In training the next generation of scholars and practitioners, START offers its students a chance to publish their work on this blog.

Finding a passion through terrorism studies

Finding a passion through terrorism studies

Friday, December 20, 2013

Alexandra Walsh, PIRUS Project Intern

Spring and Summer 2013

University of Maryland, College Park


When I came to the University of Maryland in fall 2010, I had no idea what I wanted to do with my life. In high school I was a good student, but wasn’t truly passionate about any one subject. I entered UMD as a Letters and Sciences student, meaning I hadn’t decided on a major, and declared my government and politics (GVPT) major in spring 2011. After researching the different departments and taking a wide range of course topics, I figured that GVPT would be a good fit.

I began taking classes about international relations and the Middle East, and I realized that all I was interested in was conflict, particularly terrorism. I’m from New York, and I remember 9/11 very well. In spring 2012, I applied for the Global Terrorism Minor program through START. It was the best decision I’ve made at UMD. I have found my passion in life, and I couldn’t imagine spending my semesters taking a different course load.

Although I finally found my niche, my parents, family and friends still asked about what I was going to do with my degree. I knew that my next step was to get an internship. Where else would I apply but START? I researched the different areas of research and applied to the Individual Radicalization (now called PIRUS) project in the Special Projects division, and I began interning at START in January 2013. On a typical day, I will research an extremist group looking for names of prominent members to add to a list of both violent and nonviolent radicals in the United States. I will then research individuals and determine if they meet the criteria for the dataset. The most important thing I have learned at START is how to conduct research. I know I will use these skills later in life.

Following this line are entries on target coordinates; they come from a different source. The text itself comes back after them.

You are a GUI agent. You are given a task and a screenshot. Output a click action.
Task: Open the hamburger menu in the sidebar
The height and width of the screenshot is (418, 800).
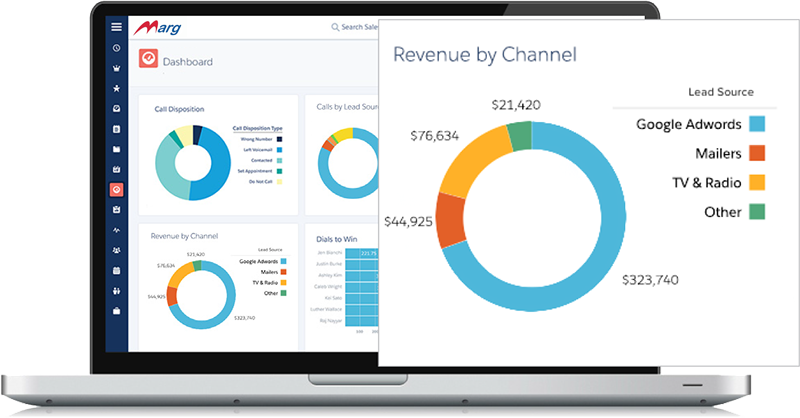(117, 27)
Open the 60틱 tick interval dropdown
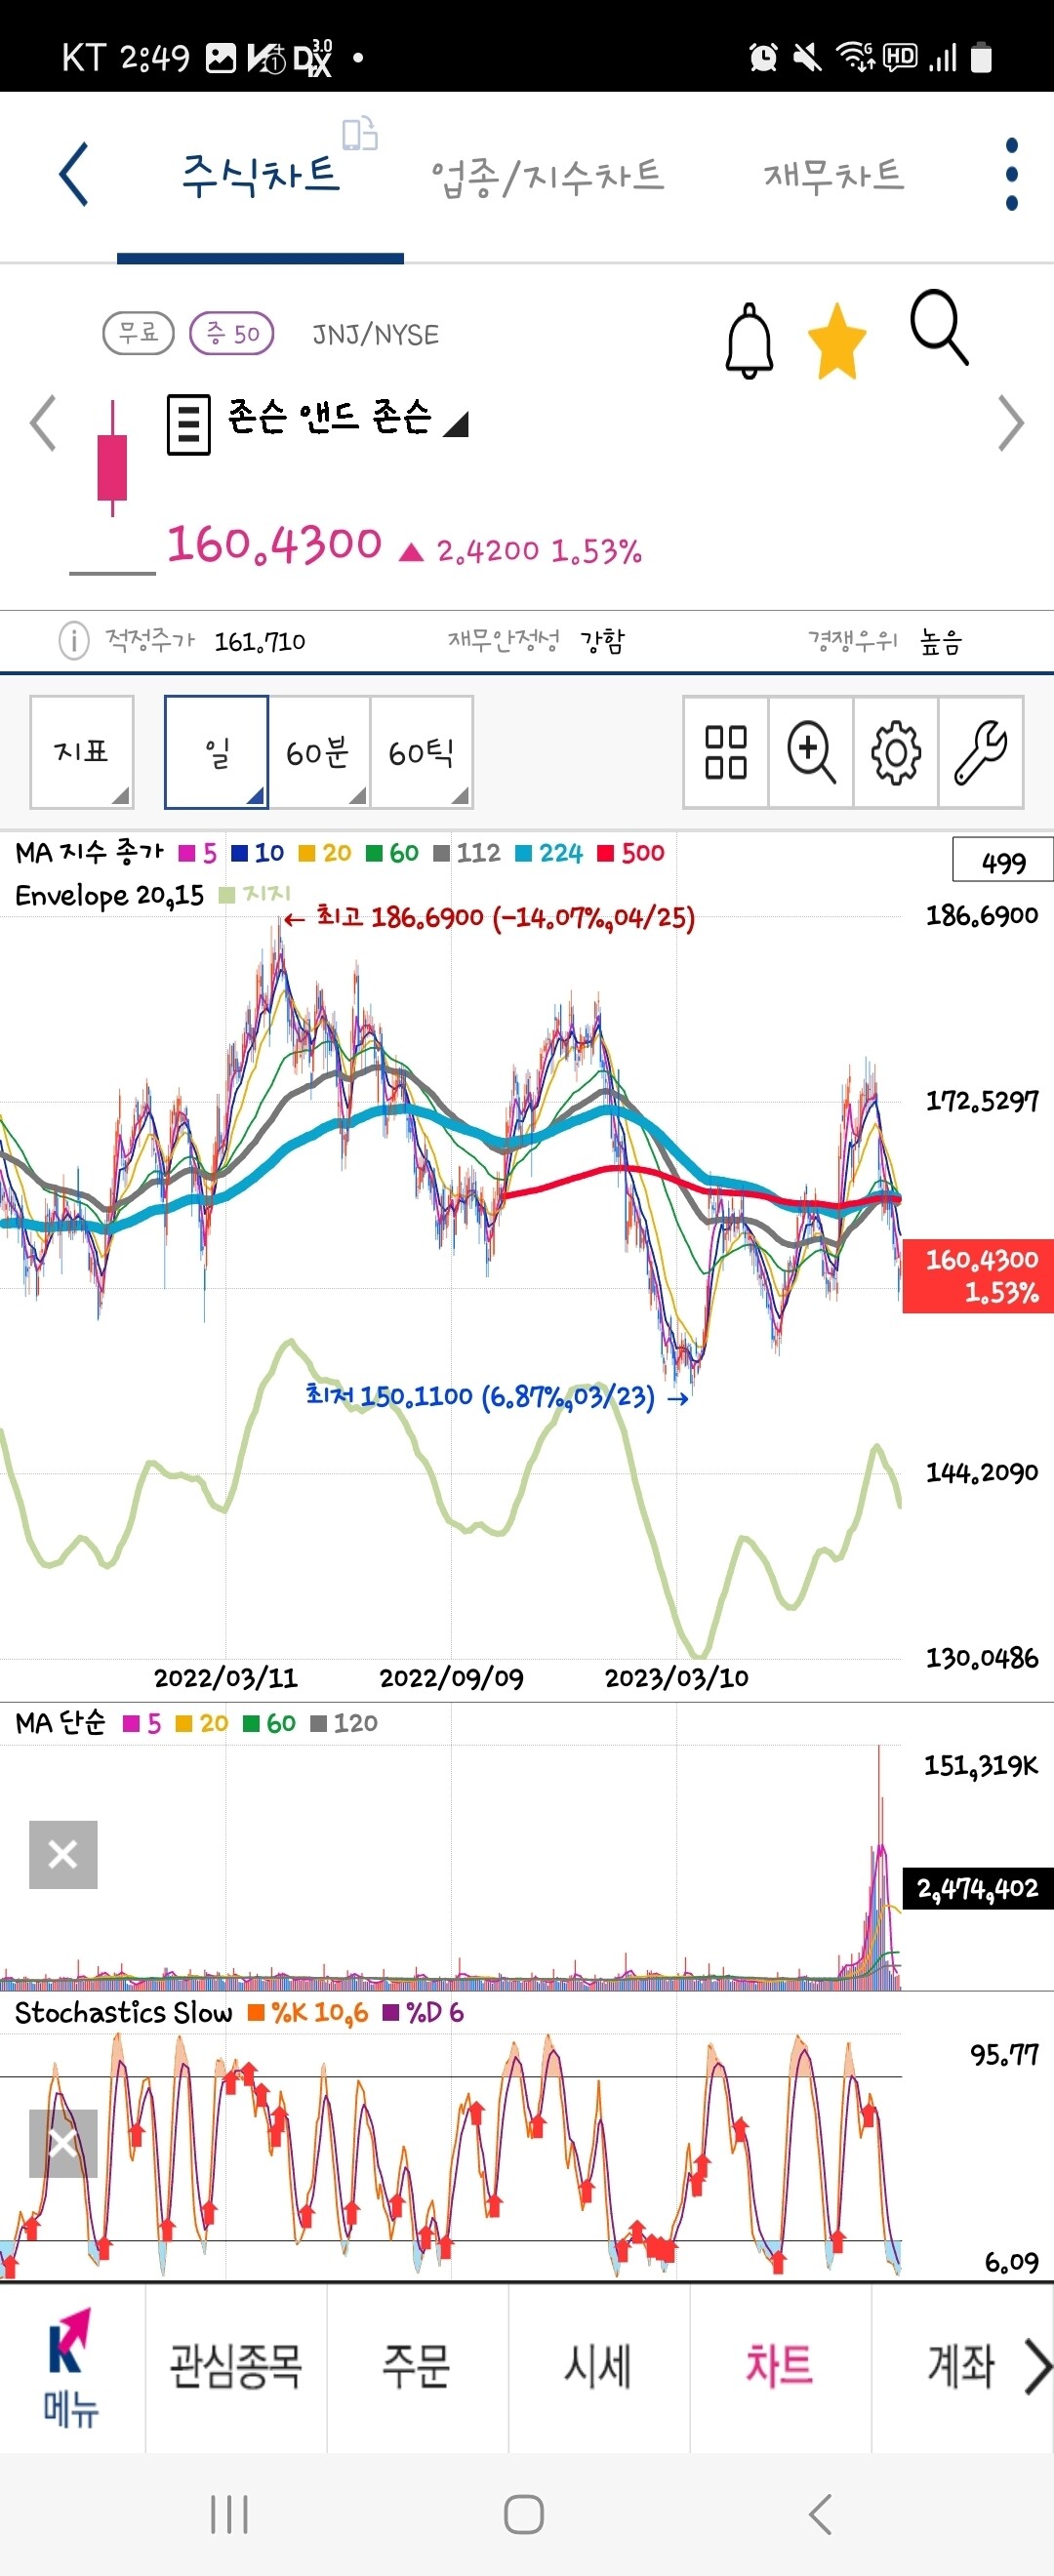The image size is (1054, 2576). [x=422, y=752]
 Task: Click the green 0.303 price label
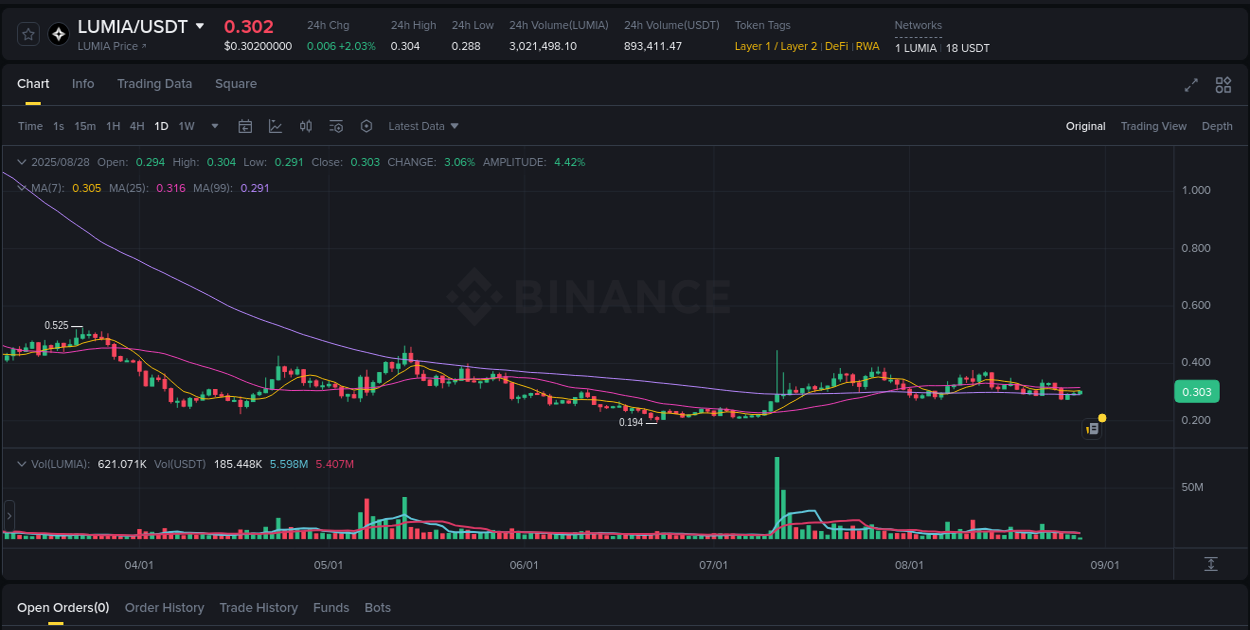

In a year I’ll be a UMD alumna. I’ll either be heading to law school to pursue a career in national security law, or I’ll be (hopefully) beginning my first “real” job. One of the hardest things about graduating will be saying goodbye to START. My experience here has led to new friends and professional connections while giving me access to cutting-edge terrorism research. Through both the Global Terrorism minor and my internship with START, I’ve learned invaluable research techniques and am more educated in all aspects of terrorism studies. If you’re interested in terrorism studies at all, I urge you to apply to their internship program and the minor (if you’re a UMD undergrad).

In furtherance of its educational and professional development mission, START invites its students to write about their research experiences with the Consortium. 

This blog represents the opinions of the author, and does not necessarily reflect the opinions of START or any office or agency of the United States Government.